# [PAGE EXTRACT]
>>>>>

Have yourself a branch-in-bucket Christmas

A week to go. Is it hysteria in your house? Oh, it is in ours. Jocasta, of course, is very organised. She purchased many of the presents back in June. Trouble is, she can’t remember where she hid them.

We’re a couple of days away from getting out the ladder in case she placed them in the roof cavity in some fit of madness. Certainly, I’ve spotted her on her hands and knees several times, searching, searching, just in case she hid the presents beneath the couch.

It is beginning to look a lot like Christmas chez Glover and all over the world.

Also, Jocasta always buys books for the daughters-in-law, but herein lies a problem. The daughters-in-law, who are both ferocious readers, must be given books that were published no earlier than December 24. Otherwise they’ll say: “Oh I read this, and it was terrific, I so enjoyed it, and how perfect it is to have a second copy.”

Jocasta, who thinks she can buy the new Ann Patchett or the new Emily Maguire and then rest easy, will have to think again.

I have responsibilities too, of course. I was required to buy the Christmas tree. Instead, I decided to hack a small branch off a tree in the garden and bung it in a bucket of sand. This not only saved money; it means I’m ahead with my pruning. True, there’s nowhere to hang any baubles, but that just saves having to buy any baubles.

It’s not just stinginess, you know. I’m nervous about spending too much time at the shops. Actually, I’m nervous about everything.

Two years of COVID-19 have destroyed my ability to party. In place of FOMO, the fear of missing out, I have a heightened awareness of what they now call HOGO, the hassle of going out.

After all that time in a mask, smiling involves muscles that I have forgotten how to use. My going out shirts are themselves going out. Of style. Also, small talk is impossible. I don’t know how to do it.

It used to be you could just recommend a new TV show, but – after two years of lockdown – everyone has seen everything. Apart from mentioning a ripper episode of The Two Ronnies that folks might have missed back in 1987, the crystal bucket is empty.

Worse, I no longer know how to greet people. Am I meant to hug them, shake their hand, or just curtsy from a distance?

Every time I bump into someone, it’s like a duel at the O.K. Corral. We pause, two gunslingers, arms hanging loosely by our sides, ready to go for the handshake, but only once the other party signals their move.

Often we just stand there, for what seems like minutes, both parties twitching slightly, not wanting to breach whatever might be the other’s COVID-19 protocols.

Really, it’s just as easy to stay at home.

Yet even there, behind locked doors, the COVID-19 anxieties press down. Should Santa really be going from home to home in the middle of a pandemic? I note there is no period of quarantine between countries, or even continents. Could Santa prove a superspreader? Does Rudolf’s red nose represent a breakthrough infection? Is Santa’s ho-ho-ho actually a bronchial cough?

Should Santa be going house to house in the middle of a pandemic?Credit:Julian Kingma

I’ll put out the glass of milk for Santa, as always, and the carrots for the reindeer, but am now considering adding a pump pack of hand sanitiser and a box of rapid antigen tests.

After all, up at the North Pole, they may well have a bad Elf problem.

<<<<<

# [TASK ITEM]
In the Christmas column, what did the writer do instead of buying a Christmas tree?

# [RAW DATA]
>>>>>

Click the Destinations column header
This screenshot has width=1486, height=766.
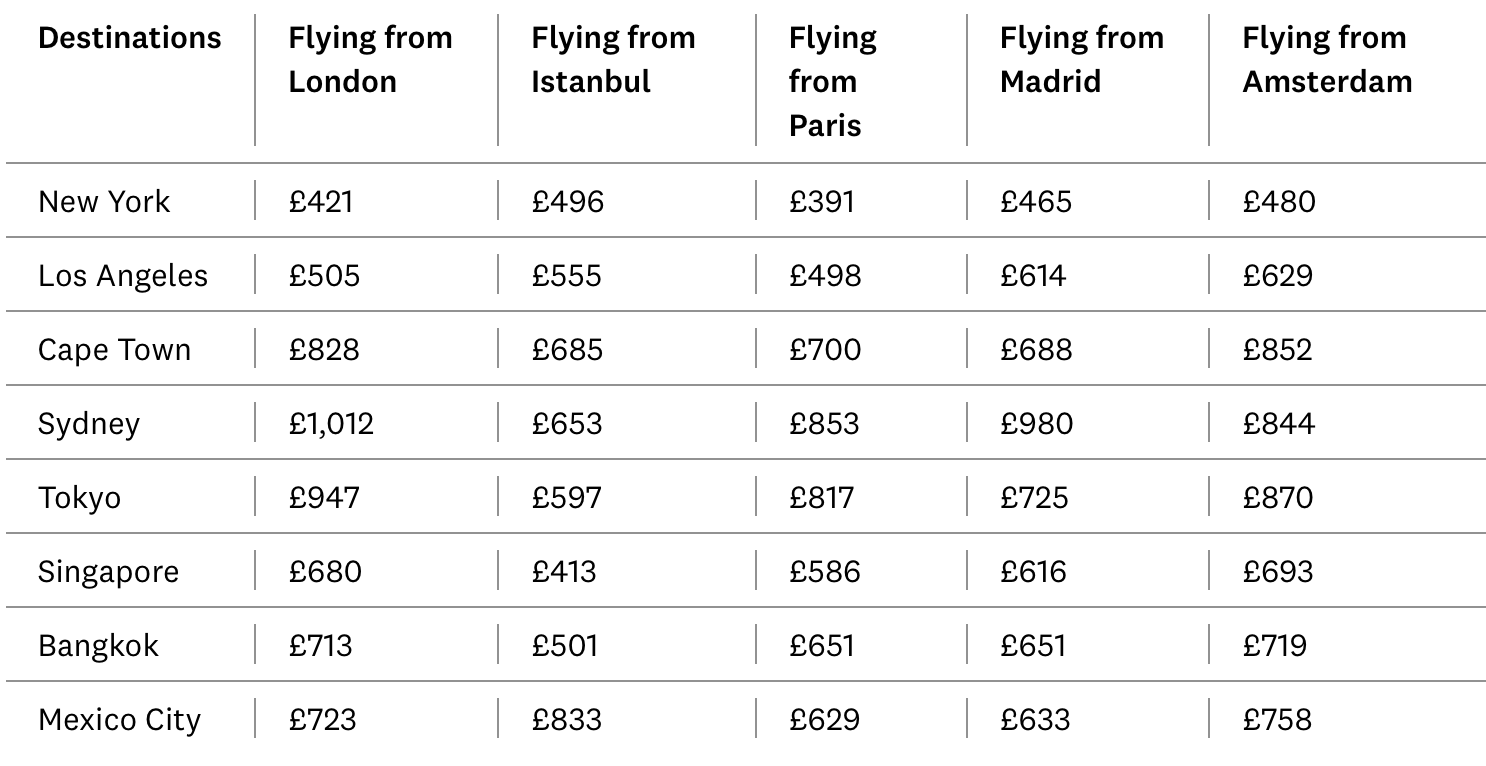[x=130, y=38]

<<<<<
>>>>>

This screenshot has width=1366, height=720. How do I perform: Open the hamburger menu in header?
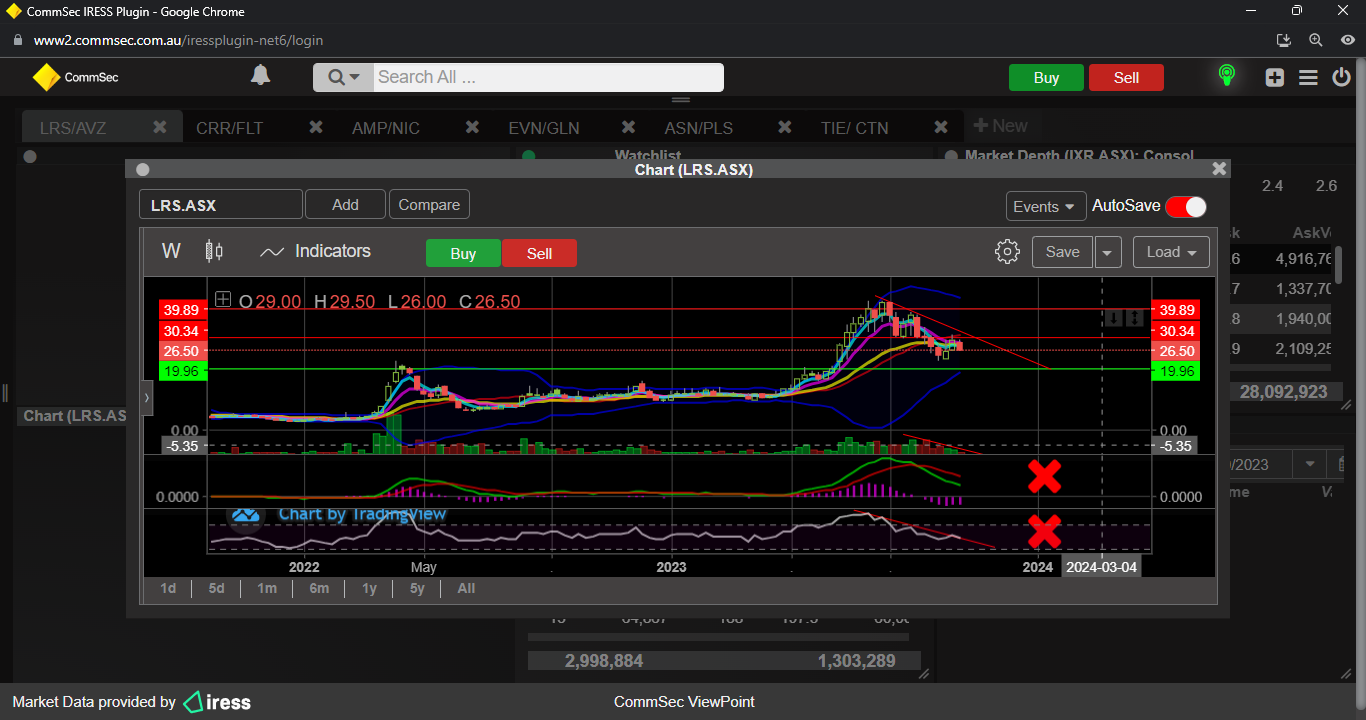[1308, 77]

<<<<<
>>>>>

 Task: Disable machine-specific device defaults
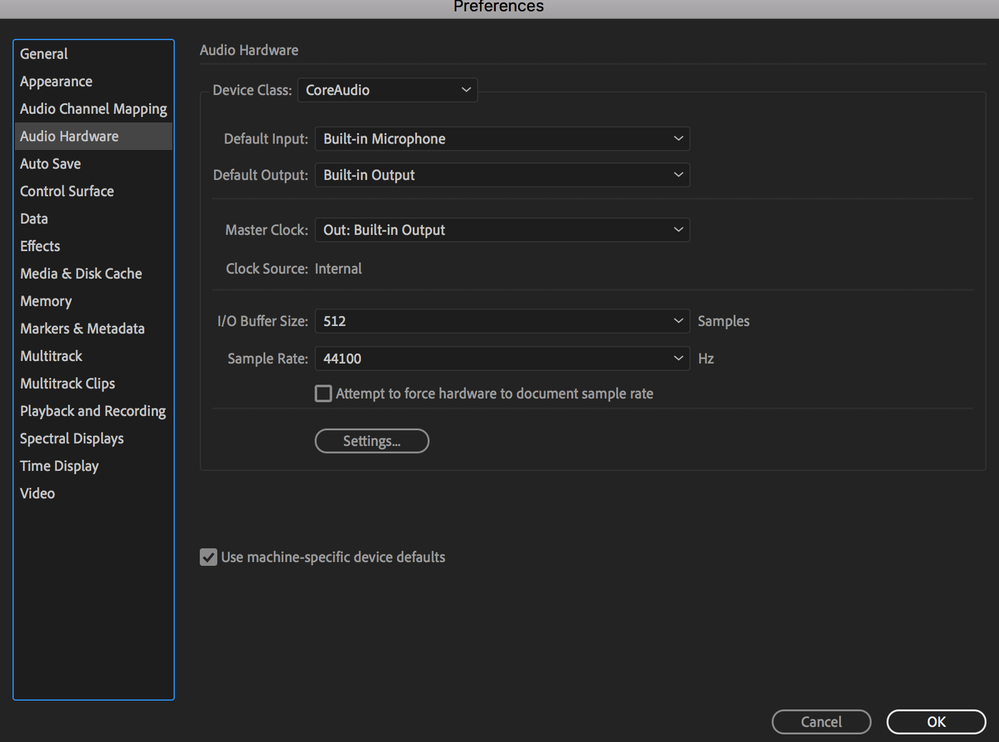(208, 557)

<<<<<

# [REPLY]
Cut a small branch off a tree in the garden and stuck it in a bucket of sand.